===== PASSAGE TO READ

Re: [acornlive] Bankrupt Figure of Speech
Liam Ronan (acornlive@dublinwriters.org)
Fri, 28 Apr 2000 20:45:54 +0100
Are these bats getting fatter and you're updating the list, Chris? Or is
this the second time I've seen this? ...If you will allow me to fiddle tad
with your poem...
Ripening bats
falling duskily.
Plump!
(kidding)...
Your friend
-Liam Ronan-
----- Original Message -----
From: "Christopher Neenan" <chneena@tin.it>
To: <acornlive@dublinwriters.org>
Sent: Friday, April 28, 2000 8:25 PM
Subject: R: [acornlive] Bankrupt Figure of Speech
> plump bats
> ripening
> falling
> into dusk
> ----- Original Message -----
> From: Lean Ni Chuilleanain <lnc@avernus.net>
> To: <acornlive@dublinwriters.org>
> Sent: Friday, April 28, 2000 1:24 AM
> Subject: Re: [acornlive] Bankrupt Figure of Speech
>
>
> > In the matter of the batlike attributes of plums (or the plumlike
> > attributes of bats), the following observations spring to mind:
> >
> > I agree with Linda McInnis that the anecdote alluded to in the original
> > post, if it happened as described in the magazine, would suggest that Ms
> > Ackerman was an unusually articulate child.

==========

• TASK INSTRUCTIONS:
1 – In the email thread, translate this sentence into French: "I agree with Linda McInnis that the anecdote alluded to in the original post, if it happened as described in the magazine, would suggest that Ms Ackerman was an unusually articulate child."
2 – Condense the paragraph of the email thread beginning "Are these bats getting fatter" into a shorter version that retains its main points.
3 – Write a continuation of the email thread, beginning immediately after its final sentence.

===== COLLECTED MATERIAL

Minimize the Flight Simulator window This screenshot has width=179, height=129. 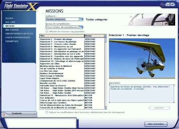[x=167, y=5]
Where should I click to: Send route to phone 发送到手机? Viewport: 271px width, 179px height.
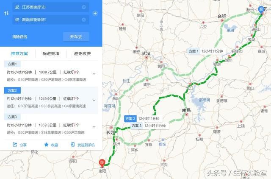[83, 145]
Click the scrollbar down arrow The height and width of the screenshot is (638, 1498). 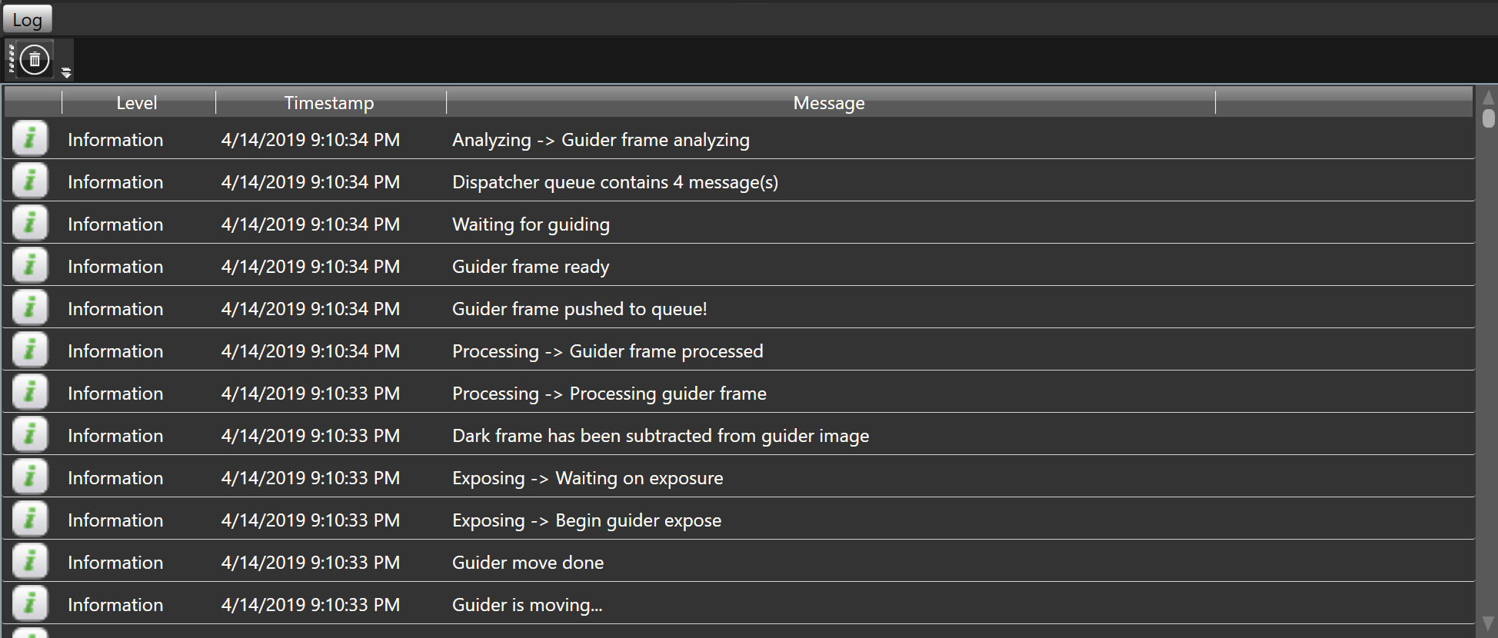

==========

• ANSWERS TO THE EXERCISE:
1 – Je suis d'accord avec Linda McInnis pour dire que l'anecdote évoquée dans le message d'origine, si elle s'est déroulée telle que le magazine la décrit, laisserait penser que Mme Ackerman était une enfant exceptionnellement éloquente.

2 – Liam asks Chris whether the bats are growing fatter with each list update or he is seeing this a second time, then requests leave to adjust the poem slightly.

3 –
> >
> > I have nothing against similes, although (like any verbal device)
they're
> a
> > pain if inappropriately or ostentatiously used. I can see where bringing
> > bats into a statement about plums could be very effective in a piece of
> > writing - and if one chooses to do that by way of a simile, what of it?
> >
> > This discussion reminds me of Wallace Stevens's conviction that poetry
> > should consider "not ideas about the thing, but the thing itself"; and
> also
> > of William Carlos Williams's belief that (if I don't misrepresent him) a
> > poem should be a discrete object in the world rather than merely a
> > signifier for something else. I think notions like this are helpful and
> > useful insofar as they permit literature to develop. However, they must
be
> > viewed as opinions, not laws or yardsticks. When they start being
> > prescriptive it's time to ditch them.
> >
> > As you may imagine, I'm wary of the statement made by John Palcewski in
> the
> > original post that "similes are essentially bankrupt as a figure of
> speech,
> > by now totally useless and ineffective". I don't think that's a
defensible
> > position. Writers, in my not very humble opinion, are at liberty to use
> > language in whatever way they feel does the job. It would take a lot to
> > convince me that there is no instance of a useful and effective simile
in
> > modern literature.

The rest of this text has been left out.